Relazione della signora Moro per il giorno del RICORDO

Relazione della signora Moro per il giorno del RICORDO

(relazione dell’incontro tenuto nella Sala Pollio il 14 febbraio 2015
10 febbraio 2015 : GIORNO DEL RICORDO

E’ dal 10 marzo 2004 che ogni anno gli italiani sono invitati a celebrare il «Giorno del Ricordo», al fine di “conservare e rinnovare la memoria della tragedia degli italiani e di tutte le vittime delle foibe, dell’esodo dalle loro terre degli istriani, fiumani e dalmati nel secondo dopoguerra e delle più complesse vicende del confine orientale”. aaa

In questa giornata “sono previste iniziative per diffondere la conoscenza dei tragici avvenimenti presso i giovani delle scuole di ogni ordine e grado. E’ altresì favorita, da parte di istituzioni ed enti, la realizzazione di studi, convegni, incontri e dibattiti, in modo da conservare la memoria di quelle vicende.
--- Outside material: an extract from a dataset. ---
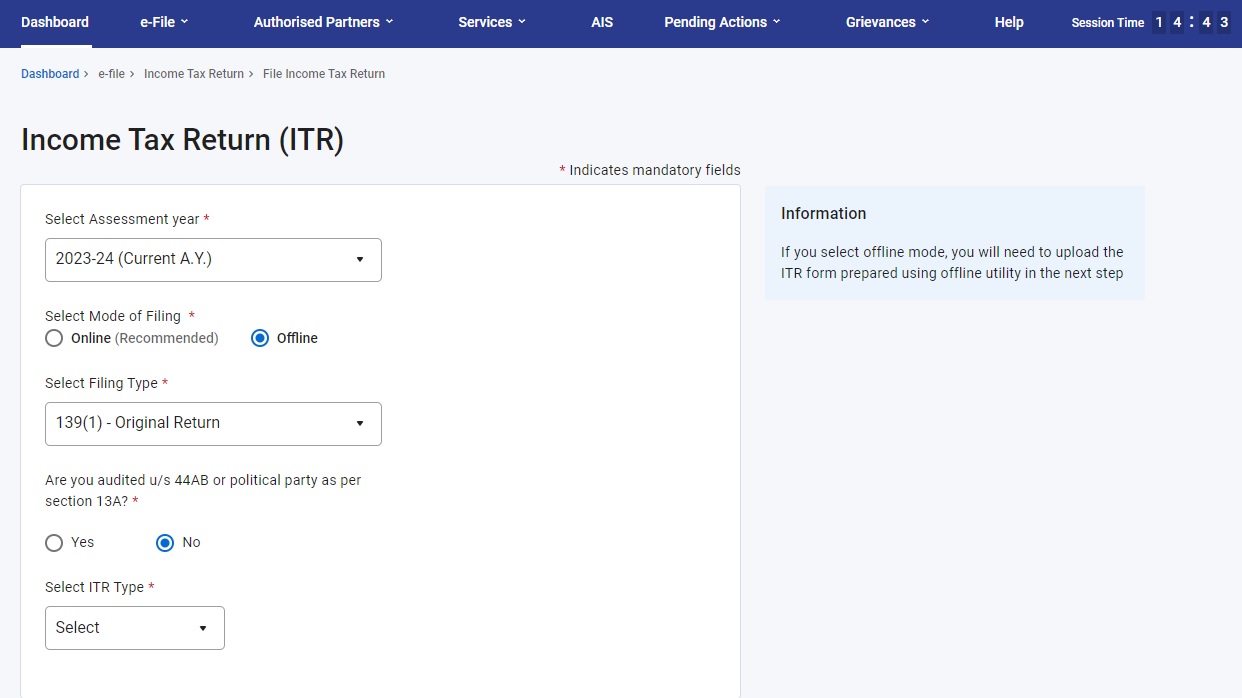Screen dimensions: 1242x698
Task: Select Yes for section 44AB audit question
Action: [54, 542]
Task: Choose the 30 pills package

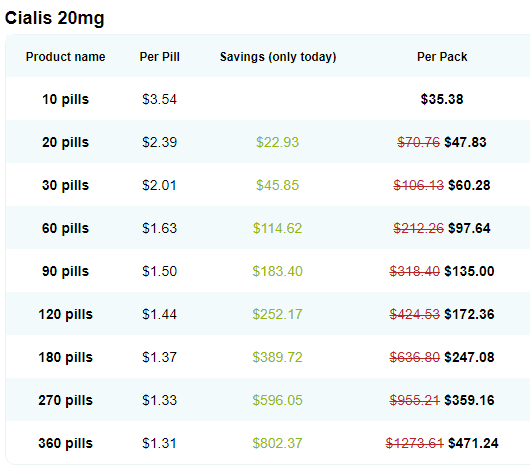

Tali iniziative sono, inoltre, volte a valorizzare il patrimonio culturale, storico, letterario e artistico degli italiani dell’Istria, di Fiume e delle coste dalmate, […] ed altresì a preservare le tradizioni delle comunità istriano-dalmate residenti nel territorio nazionale e all’estero”.
Così detta la legge n. 92 del 2004; ma quanti enti ed istituzioni si sono preoccupati, in questi ultimi undici anni, di mettere in atto queste prescrizioni, soprattutto nelle scuole? Anche i testi scolastici di storia dedicano a quei lontani, tragici fatti pochissimo spazio, e non sempre sono sufficientemente informati.
Per me, nata e vissuta a Fiume nei primi diciannove anni della mia vita, ciò che avvenne a Fiume, a Pola e nell’intera Istria, a Zara e nella Dalmazia alla fine della seconda guerra mondiale segnò un totale cambiamento: chiuse una pagina della mia vita, la più bella, la più serena, la più spensierata, quella dei diciotto anni che si affacciano al mondo pieni di attese, di progetti, di speranze.
Non potrò mai dimenticare quel giorno, il 3 maggio 1945. Quella mattina, all’alba, entrarono a Fiume, scendendo dalle montagne che circondano la città, le truppe dei partigiani del maresciallo Tito, uno strano corteo di individui che indossavano divise lacere e piuttosto approssimative, portavano berretti militari con la stella rossa ed erano armati di fucili, pistole e mitra. Il corteo era preceduto da bandiere tricolori. Ma non era il nostro tricolore: quello che vedevamo era bianco, rosso e blu e portava al centro una grande stella rossa.
Allora non lo sapevamo, ma quella bandiera avrebbe sventolato negli anni futuri sulla nostra città, contro la nostra volontà, senza che nessuno avesse chiesto la nostra approvazione. Anche Trieste, Pola, l’Istria e Gorizia subirono la stessa sorte.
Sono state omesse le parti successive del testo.